Most of Kevin Costner’s most famous films wouldn’t seem to be easy sells. How would it today sound to pitch a studio on a Civil War soldier befriending Sioux Indians on the South Dakota plains? Or on an Iowa farmer who hears voices?
But while Costner’s industry clout was once impervious, he’s had to fight harder for his latest, the drama Black and White, which premiered over the weekend at the Toronto International Film Festival. In the film, written and directed by Mike Binder, Costner plays a Los Angeles attorney devastated by the deaths of his daughter and wife. A custody battle over his granddaughter ensues between Costner’s character and the child’s African-American grandmother (Octavia Spencer).
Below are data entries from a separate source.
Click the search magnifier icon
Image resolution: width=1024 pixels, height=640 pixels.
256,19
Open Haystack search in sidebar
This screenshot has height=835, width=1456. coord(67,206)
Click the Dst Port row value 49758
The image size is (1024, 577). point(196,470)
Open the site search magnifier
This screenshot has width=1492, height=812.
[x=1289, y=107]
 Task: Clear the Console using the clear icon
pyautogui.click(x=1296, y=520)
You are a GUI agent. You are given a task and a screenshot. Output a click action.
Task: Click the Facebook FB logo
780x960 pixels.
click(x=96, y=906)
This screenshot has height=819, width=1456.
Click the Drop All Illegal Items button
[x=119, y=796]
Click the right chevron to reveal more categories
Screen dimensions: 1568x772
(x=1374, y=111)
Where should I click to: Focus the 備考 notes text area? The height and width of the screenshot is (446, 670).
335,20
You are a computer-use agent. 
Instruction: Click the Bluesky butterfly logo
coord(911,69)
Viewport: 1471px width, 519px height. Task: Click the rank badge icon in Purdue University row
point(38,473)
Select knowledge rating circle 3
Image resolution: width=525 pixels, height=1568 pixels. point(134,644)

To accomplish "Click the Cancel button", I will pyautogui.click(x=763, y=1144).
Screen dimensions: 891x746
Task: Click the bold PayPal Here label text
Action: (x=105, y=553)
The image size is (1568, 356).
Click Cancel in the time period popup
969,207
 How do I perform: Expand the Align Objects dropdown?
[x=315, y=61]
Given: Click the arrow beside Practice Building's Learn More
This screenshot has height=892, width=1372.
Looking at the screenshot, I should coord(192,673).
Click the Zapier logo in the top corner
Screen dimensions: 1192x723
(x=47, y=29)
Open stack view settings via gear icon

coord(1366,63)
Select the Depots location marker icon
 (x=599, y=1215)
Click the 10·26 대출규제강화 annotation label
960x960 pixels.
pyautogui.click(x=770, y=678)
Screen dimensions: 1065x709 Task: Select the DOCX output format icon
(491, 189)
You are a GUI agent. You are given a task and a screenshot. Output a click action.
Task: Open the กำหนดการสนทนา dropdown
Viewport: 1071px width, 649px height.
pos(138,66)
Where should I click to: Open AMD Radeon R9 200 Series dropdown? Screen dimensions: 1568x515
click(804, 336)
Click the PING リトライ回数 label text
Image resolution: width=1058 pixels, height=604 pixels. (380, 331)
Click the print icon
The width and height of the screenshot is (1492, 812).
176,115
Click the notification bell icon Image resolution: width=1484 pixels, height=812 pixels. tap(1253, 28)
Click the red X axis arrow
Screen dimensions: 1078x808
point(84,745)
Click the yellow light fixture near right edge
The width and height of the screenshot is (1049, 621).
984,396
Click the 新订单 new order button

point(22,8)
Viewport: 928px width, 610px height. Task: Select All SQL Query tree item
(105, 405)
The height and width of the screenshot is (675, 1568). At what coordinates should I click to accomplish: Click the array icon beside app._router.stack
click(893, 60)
“I was pretty convinced someone would want to make it, but that just wasn’t the case,” Costner said in a recent interview. “I didn’t fight, I just kind of surrendered. So I used my own money to make it.”
When drumming up interest proved difficult, Costner resorted to financing it himself. He says he felt a responsibility to Binder, whom he had promised to get it made.
“I had to stick to my word, so I had to reach into my bank account,” says Costner, who also produced the film.
Costner and Binder previously teamed up for 2005’s well-received The Upside of Anger, in which Costner (playing off his Bull Durham fame) played a retired baseball player who becomes romantically involved with a mother of three (Joan Allen), whose husband has gone missing.
Black and White is an ambitious portrait of race in America, a not especially Hollywood-friendly subject.
“I knew it was small and I knew it was a subject that doesn’t immediately spark that. But I’ve done enough movies that I can tell,” says Costner. “I thought it was really even-handed. It didn’t let anyone off the hook. It deals with an issue that’s not going away. We’re on this planet together. We need to move past the places we’ve been.”
The 59-year-old actor is looking for a distribution deal at Toronto, but he’s also prepared to again, go it alone if necessary.
“I’m entrepreneurial,” he says. “I guess if I have to do this myself, too, I’ll figure out a way.”
Black and White caps a recent run of work for Costner, who took several years off from acting while having three children with his second wife, Christine Baumgartner. He had supporting roles in the Superman film Man of Steel and the Tom Clancy reboot Jack Ryan: Shadow Recruit, and starred in the NFL movie Draft Day and the spy thriller 3 Days to Kill.
Now, he’s beginning to think about his next step. He hopes to direct a Western: “I feel like, as I play out the second half of my career, I need to direct more.”
“I was talking to Bill Paxton when I was making [the History channel mini-series] Hatfield & McCoys, he said, ‘Why don’t you work more?’” says Costner. “I said, ‘I don’t know. I have other things that I think about.’ And he said, ‘You know, work really begets work.’ I thought, ‘Well, I’ll try a little bit of this.’”
He pauses and then chuckles. “But I didn’t know I was going to end up paying for the movie.”